31 Oct 2021

Mental health becomes a pandemic political football

From Mediawatch, 3:34 pm on 31 October 2021

There's been plenty of media coverage on the mental health effects of the pandemic. Mental Health Foundation Shaun Robinson says a lot of it has been too simplistic, or just plain wrong.

Mental Health Foundation CEO Shaun Robinson says the pandemic is having a mounting impact on the mental wellbeing of Auckland's population.

Mental Health Foundation CEO Shaun Robinson says the pandemic is having a mounting impact on the mental wellbeing of Auckland's population. Photo: CHRIS SKELTON/STUFF

Newstalk ZB host Kate Hawkesby passed on a startling prediction last month.

Though Covid-19 has killed five million people across the globe an even worse pandemic could be on its way, she said.

“Some say the mental health shadow pandemic will be bigger than the Covid one,” she said. 

It’s unclear what evidence Hawkesby was using to make that prediction, though a 9News report in Australia a week earlier also warned of a shadow mental health pandemic among children.

The broadcaster was among a host of commentators making sweeping statements about the mental health problems caused by Covid-19 over the last 20 months.

Rumours about skyrocketing suicide numbers have regularly swirled around social media, and that speculation has occasionally seeped into the news.

Last year an anonymous, untrue claim that suicides had risen to six a day caught the attention of privacy commissioner John Edwards, opposition leader Judith Collins and thousands of others on Twitter.

In reality, suicides dropped from 637 the year to June 2019 to 628 in the year to June 2020, and further again to 607 in the latest figures.

Damien Grant, a consistent advocate for ending lockdowns, cited their emotional toll on business owners in a column last year

Matthew Hooton turned to evolutionary psychology in a column outlining why he believed ongoing lockdowns were untenable.

“Humans evolved to need connectivity, including beyond the nuclear family.
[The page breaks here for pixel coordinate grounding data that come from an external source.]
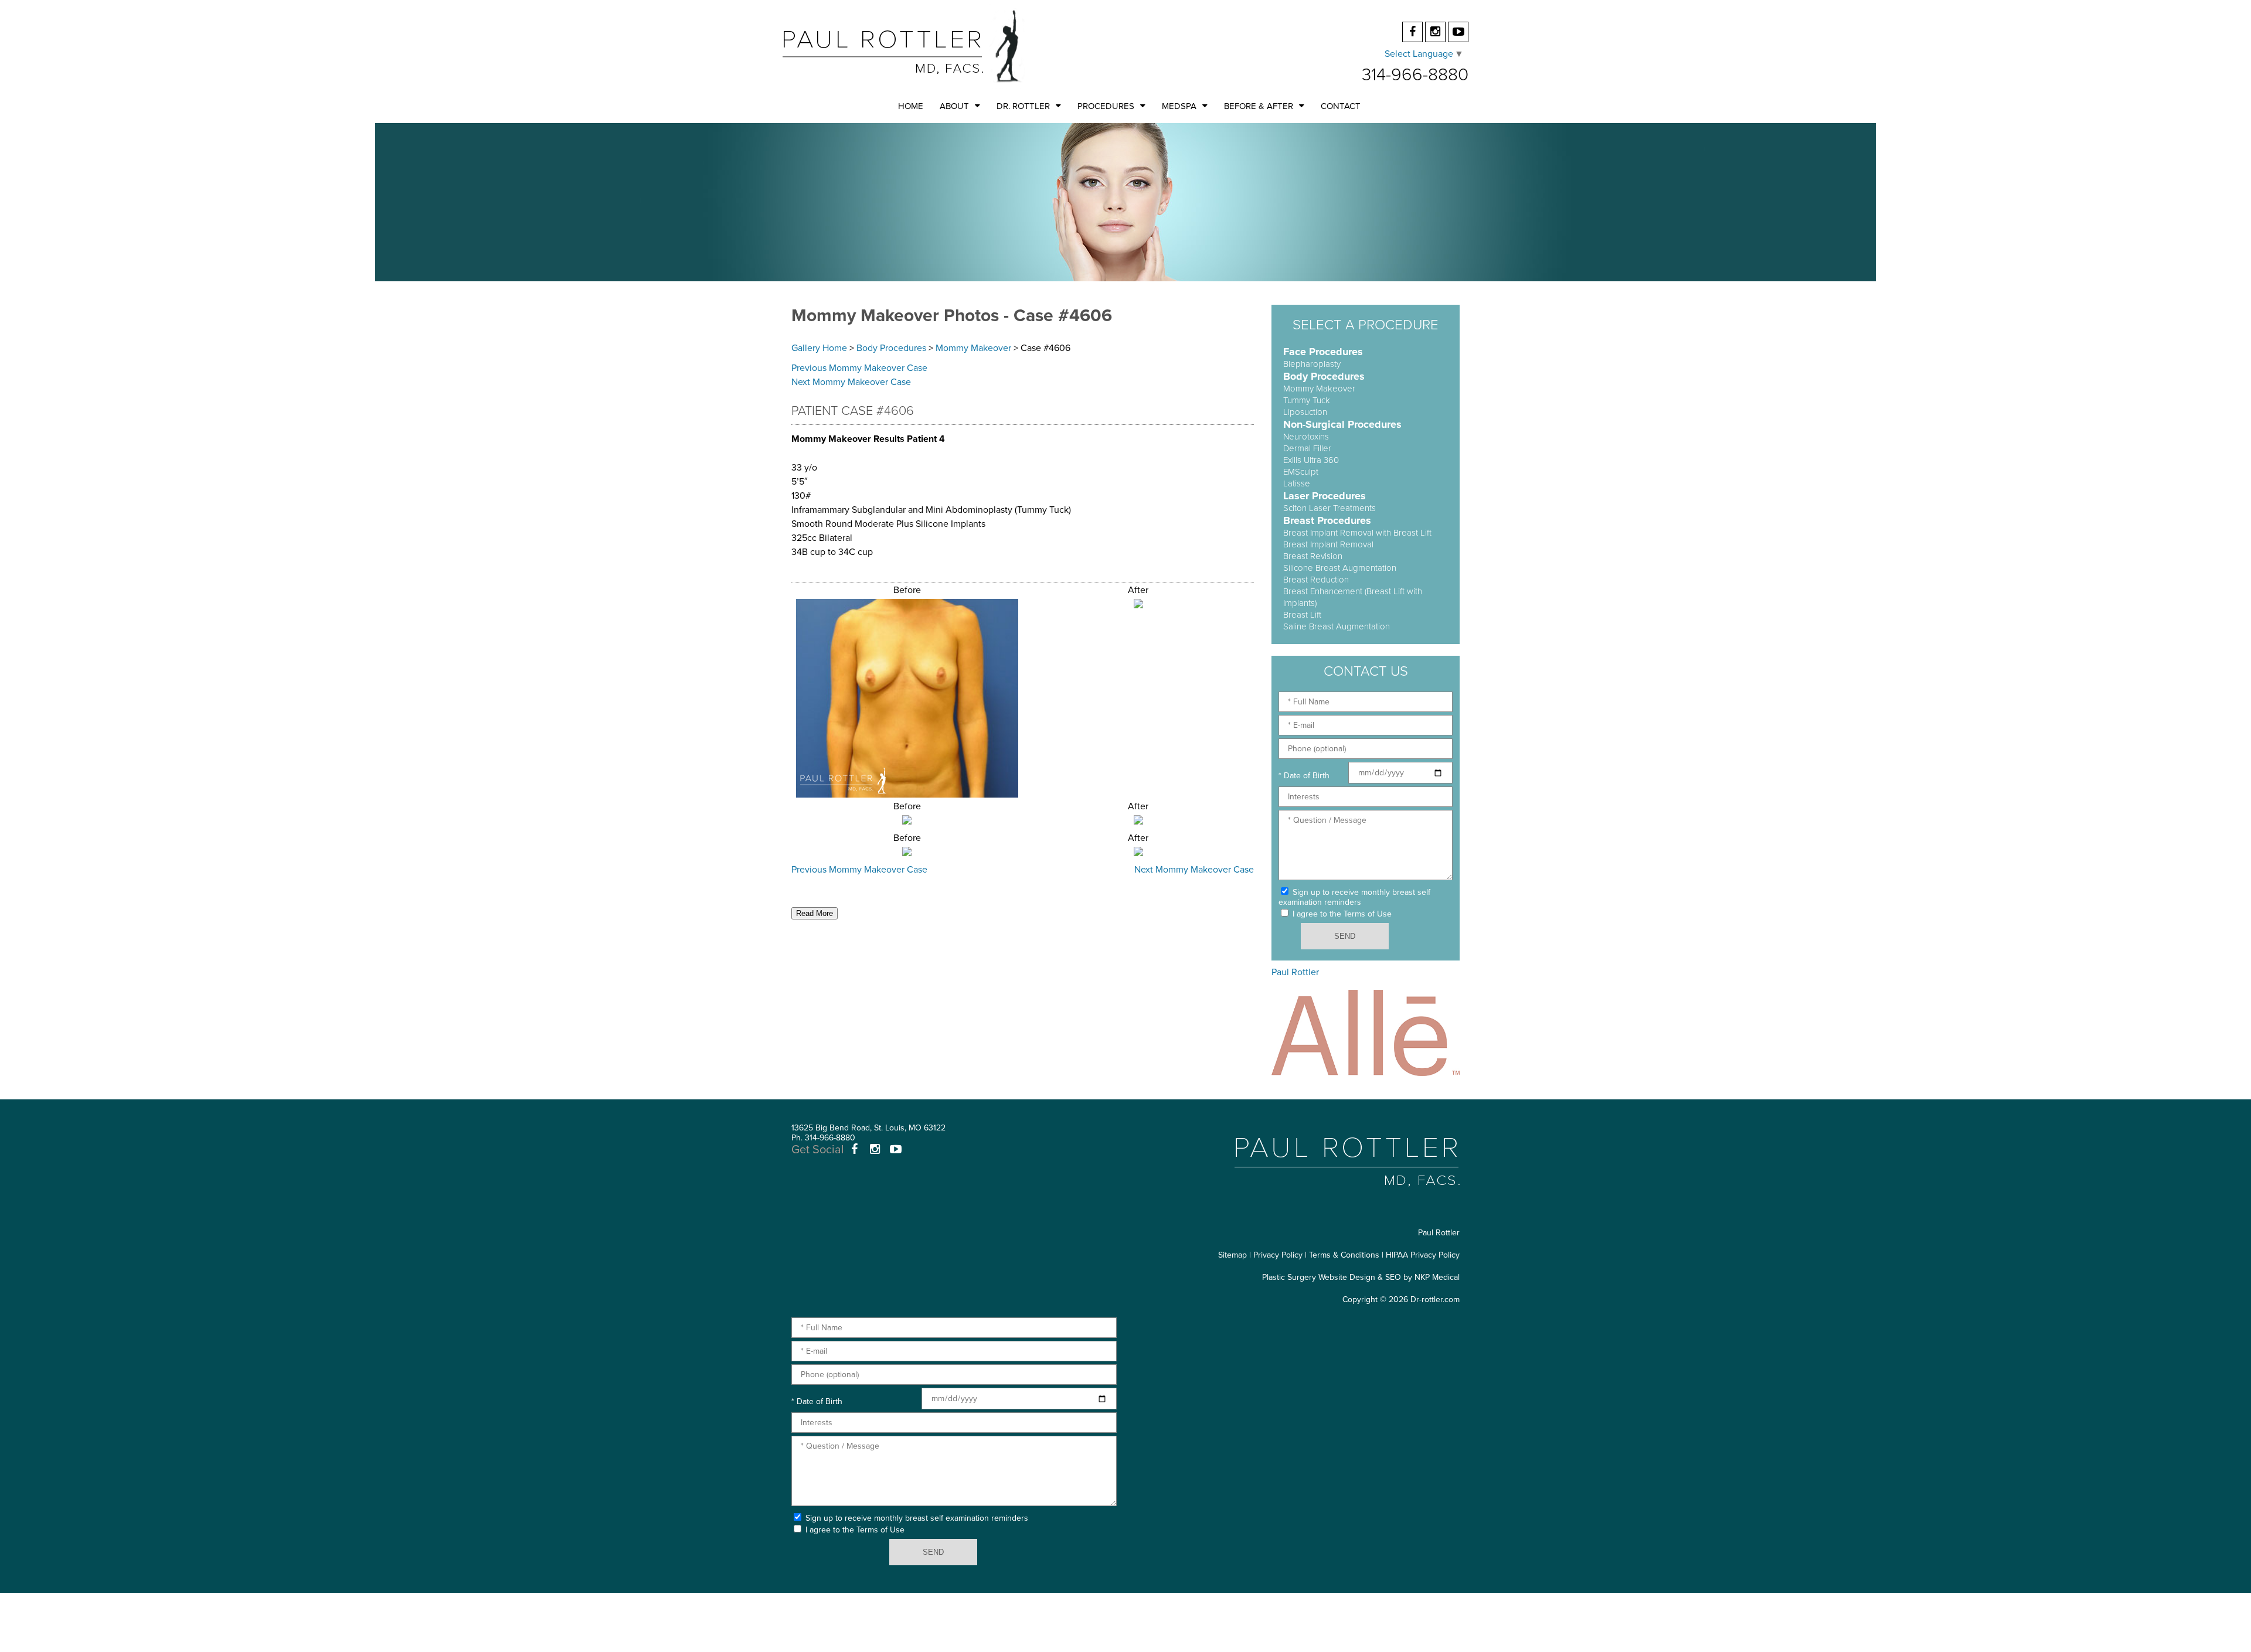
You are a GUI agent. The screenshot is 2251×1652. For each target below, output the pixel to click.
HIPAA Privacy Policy (1423, 1255)
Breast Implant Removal (1328, 544)
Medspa (1179, 106)
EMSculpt (1300, 471)
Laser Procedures (1324, 495)
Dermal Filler (1307, 448)
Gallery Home (819, 348)
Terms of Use (1368, 914)
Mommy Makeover (973, 348)
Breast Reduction (1316, 579)
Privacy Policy (1278, 1255)
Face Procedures (1323, 351)
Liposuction (1305, 412)
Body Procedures (891, 348)
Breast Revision (1312, 556)
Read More (814, 913)
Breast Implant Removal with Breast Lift (1357, 532)
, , (868, 1128)
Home (910, 106)
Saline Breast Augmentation (1336, 626)
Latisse (1296, 483)
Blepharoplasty (1312, 364)
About (954, 106)
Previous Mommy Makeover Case (859, 368)
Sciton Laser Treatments (1329, 508)
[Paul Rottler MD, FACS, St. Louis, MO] (904, 46)
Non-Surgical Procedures (1342, 424)
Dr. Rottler (1023, 106)
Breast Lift (1302, 614)
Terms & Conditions (1344, 1255)
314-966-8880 (1415, 75)
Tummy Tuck (1306, 400)
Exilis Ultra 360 (1311, 460)
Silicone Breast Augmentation (1339, 568)
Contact (1341, 106)
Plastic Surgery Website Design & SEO (1331, 1277)
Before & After (1258, 106)
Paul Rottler (1295, 972)
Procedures (1105, 106)
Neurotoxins (1306, 436)
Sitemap (1232, 1255)
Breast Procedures (1327, 520)
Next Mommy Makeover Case (851, 382)
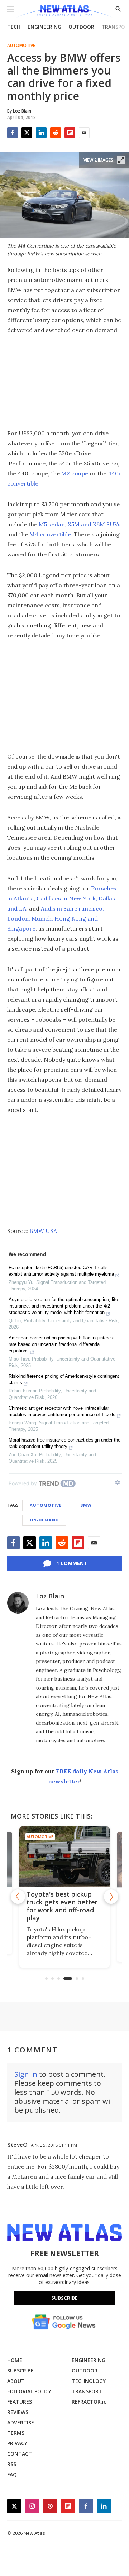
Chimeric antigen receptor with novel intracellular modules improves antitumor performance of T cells (62, 1411)
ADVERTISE (20, 2422)
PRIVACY (17, 2443)
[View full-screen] (121, 160)
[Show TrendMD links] (117, 1482)
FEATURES (19, 2401)
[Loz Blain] (18, 1603)
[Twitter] (27, 132)
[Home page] (64, 11)
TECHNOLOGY (89, 2380)
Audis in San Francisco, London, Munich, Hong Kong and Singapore (55, 918)
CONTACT (19, 2453)
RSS (11, 2464)
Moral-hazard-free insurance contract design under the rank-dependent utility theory (64, 1443)
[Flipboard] (69, 132)
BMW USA (43, 1230)
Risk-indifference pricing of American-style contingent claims (64, 1379)
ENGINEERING (44, 26)
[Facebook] (12, 132)
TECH (13, 26)
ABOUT (16, 2380)
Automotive (21, 45)
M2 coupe (74, 473)
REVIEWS (17, 2412)
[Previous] (18, 1896)
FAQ (12, 2474)
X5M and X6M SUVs (94, 524)
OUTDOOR (81, 26)
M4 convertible (50, 534)
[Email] (84, 132)
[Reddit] (55, 132)
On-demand (44, 1520)
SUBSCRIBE (20, 2370)
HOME (14, 2360)
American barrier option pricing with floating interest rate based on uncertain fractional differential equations (62, 1344)
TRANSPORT (87, 2391)
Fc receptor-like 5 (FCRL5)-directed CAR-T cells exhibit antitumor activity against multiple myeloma (61, 1271)
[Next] (111, 1896)
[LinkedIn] (41, 132)
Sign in (25, 2074)
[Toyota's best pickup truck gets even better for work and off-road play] (64, 1856)
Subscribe (64, 2297)
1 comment (71, 1563)
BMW (86, 1505)
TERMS (15, 2432)
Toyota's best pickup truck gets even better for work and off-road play (62, 1906)
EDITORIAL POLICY (29, 2391)
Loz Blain (50, 1596)
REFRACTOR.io (89, 2401)
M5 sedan (52, 524)
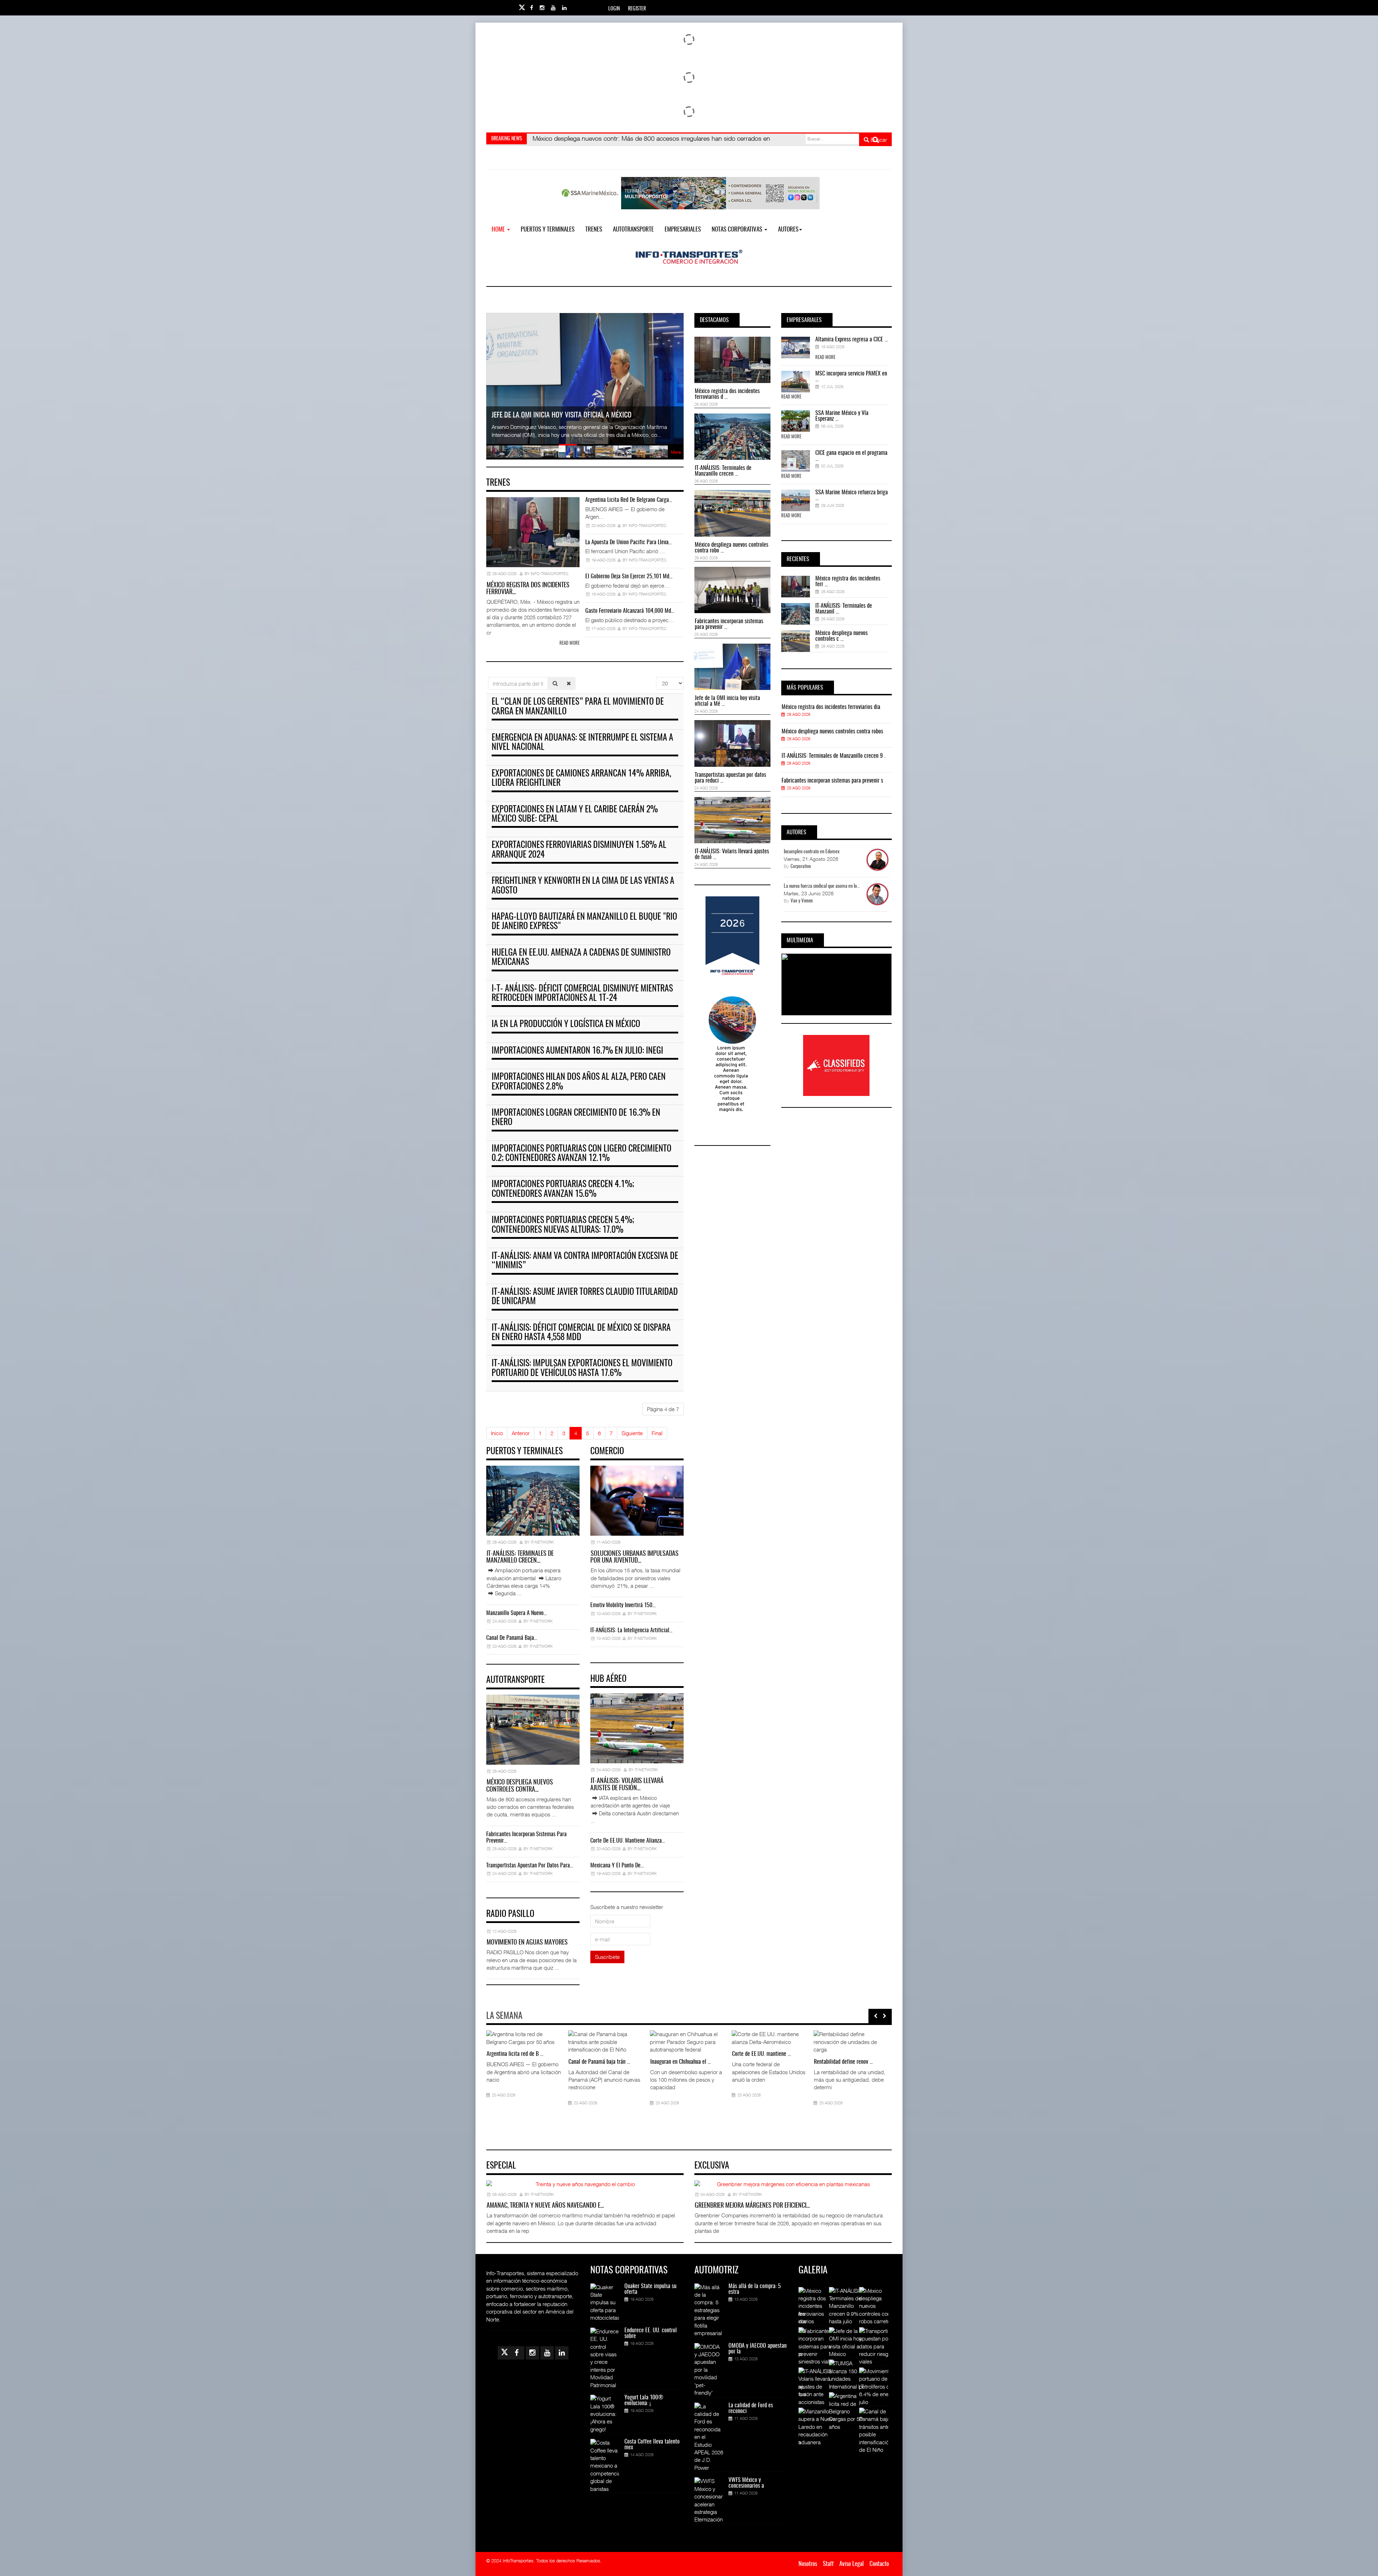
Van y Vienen (802, 901)
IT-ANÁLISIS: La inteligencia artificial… (631, 1630)
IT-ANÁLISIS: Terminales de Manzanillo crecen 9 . (833, 756)
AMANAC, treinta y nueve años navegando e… (545, 2206)
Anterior (521, 1433)
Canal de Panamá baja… (511, 1638)
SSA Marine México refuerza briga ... (851, 495)
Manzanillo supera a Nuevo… (516, 1613)
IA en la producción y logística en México (566, 1024)
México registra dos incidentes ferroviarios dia (831, 707)
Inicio (497, 1433)
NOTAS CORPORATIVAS (738, 230)
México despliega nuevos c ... (680, 2062)
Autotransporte (633, 230)
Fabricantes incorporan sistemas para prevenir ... (729, 624)
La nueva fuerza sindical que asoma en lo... (822, 886)
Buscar (878, 139)
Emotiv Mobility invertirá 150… (623, 1605)
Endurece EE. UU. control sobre (650, 2333)
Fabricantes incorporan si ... (761, 2062)
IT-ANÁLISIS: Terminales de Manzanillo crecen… (520, 1557)
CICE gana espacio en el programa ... (851, 456)
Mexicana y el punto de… (617, 1865)
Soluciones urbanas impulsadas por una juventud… (634, 1557)
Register (637, 8)
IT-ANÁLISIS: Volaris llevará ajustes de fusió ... (732, 854)
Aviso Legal (851, 2564)
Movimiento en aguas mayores (527, 1943)
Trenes (593, 230)
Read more (569, 643)
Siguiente (632, 1433)
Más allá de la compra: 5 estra (754, 2289)
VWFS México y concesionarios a (746, 2483)
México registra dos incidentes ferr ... (847, 581)
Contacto (879, 2564)
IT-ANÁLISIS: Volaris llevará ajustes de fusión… (627, 1785)
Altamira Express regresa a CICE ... (851, 339)
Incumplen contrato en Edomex (811, 851)
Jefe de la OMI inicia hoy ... (842, 2054)
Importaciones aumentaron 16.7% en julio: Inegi (577, 1051)
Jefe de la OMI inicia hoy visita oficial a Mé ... (727, 701)
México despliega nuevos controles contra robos (832, 731)
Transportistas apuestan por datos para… (529, 1865)
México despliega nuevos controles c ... (841, 636)
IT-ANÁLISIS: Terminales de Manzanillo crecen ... (723, 471)
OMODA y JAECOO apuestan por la (757, 2349)
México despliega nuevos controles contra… (519, 1786)
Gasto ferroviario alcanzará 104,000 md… (629, 611)
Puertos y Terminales (548, 230)
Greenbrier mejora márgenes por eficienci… (752, 2206)
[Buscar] (555, 683)
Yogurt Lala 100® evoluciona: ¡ (643, 2400)
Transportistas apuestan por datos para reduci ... (730, 778)
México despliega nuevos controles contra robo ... (731, 548)
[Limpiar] (569, 683)
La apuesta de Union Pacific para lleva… (628, 542)
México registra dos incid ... (516, 2054)
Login (614, 8)
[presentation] (875, 2016)
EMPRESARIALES (683, 230)
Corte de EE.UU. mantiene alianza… (627, 1841)
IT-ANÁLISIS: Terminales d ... (597, 2089)
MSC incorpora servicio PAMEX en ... (851, 376)
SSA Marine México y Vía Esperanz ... (841, 416)
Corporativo (801, 866)
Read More (825, 357)
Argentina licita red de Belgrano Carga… (628, 500)
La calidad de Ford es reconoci (750, 2408)
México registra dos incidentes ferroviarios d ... (727, 394)
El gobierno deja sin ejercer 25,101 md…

Forming bands of hunter-gatherers, netball players or macramé enthusiasts is not an optional extra but essential to human mental health and survival,” he wrote. “Happy hermits exist only in fiction.”

Kerre McIvor also lamented the effects of lockdown on business owners in a column earlier this month, where she jokingly threatened to join Brian Tamaki’s next protest if Auckland didn’t leave Level 3.

These columns have been supplemented by frequent news stories covering the mental health effects of lockdowns.

Mental Health Foundation chief executive Shaun Robinson says much of the commentary and reporting has failed to adequately cover the counterfactual: the mental health effects of ending lockdowns and allowing Covid to spread.

Those would include grief over the increase in deaths, distress about changed health, and the fear and anxiety that accompanies an out-of-control pandemic, he told Mediawatch.

“The alternative scenario to what we’re facing now has very big threats to people’s mental health and wellbeing,” he said.

“I’ve been quite angry at some of the people who have a political agenda around ending lockdowns, who have quite insincerely tried to link mental health and suicide rates to the lockdowns as an argument to say ‘this strategy of lockdown is terrible and we should change it’.”

The Mental Health Foundation revealed this month that it had been approached by a journalist urging it to denounce lockdowns over their effects on people’s emotional wellbeing.

Robinson says there’s still too little data to make firm conclusions about the long-term mental health effects of lockdowns and the pandemic - though responses to past crises can be a guide.

He points to the aftermath of the Christchurch quakes, where the immediate aftermath of the disaster had a galvanising effect on many people in the city. 

“It actually boosts people’s mental health in the first instance. That’s because people feel like they’re part of something,” he says. “It’s the long tail following the disaster or community threat that can have significant effects on people’s mental health or wellbeing.”

Though that long tail could be difficult, he warns against inferring that inevitably means an increase in mental illness.

“There’s a difference between mental wellbeing and mental illness. There’s a general feeling of low mental wellbeing. That’s quite different from people becoming mentally unwell,” Robinson said. 

“Someone like Kate Hawkesby says anxiety is through the roof. Well, what does she mean? We’re all feeling a bit anxious, a bit worried, but there’s a big difference between that and saying clinical anxiety is through the roof.”

Robinson urges anyone covering the mental health impact of the pandemic to read He Aha Oranga which defines mental illness and wellbeing, and diagnoses the systemic problems underlying issues like New Zealand’s high suicide statistics.

Reporting that’s infused with that kind of understanding would be more helpful than the often agenda driven, anti-lockdown commentary, he says.

“Some journalists are really good. They think hard. They want to look at the whole picture. Others in the media, quite frankly, are lazy,” he told Mediawatch.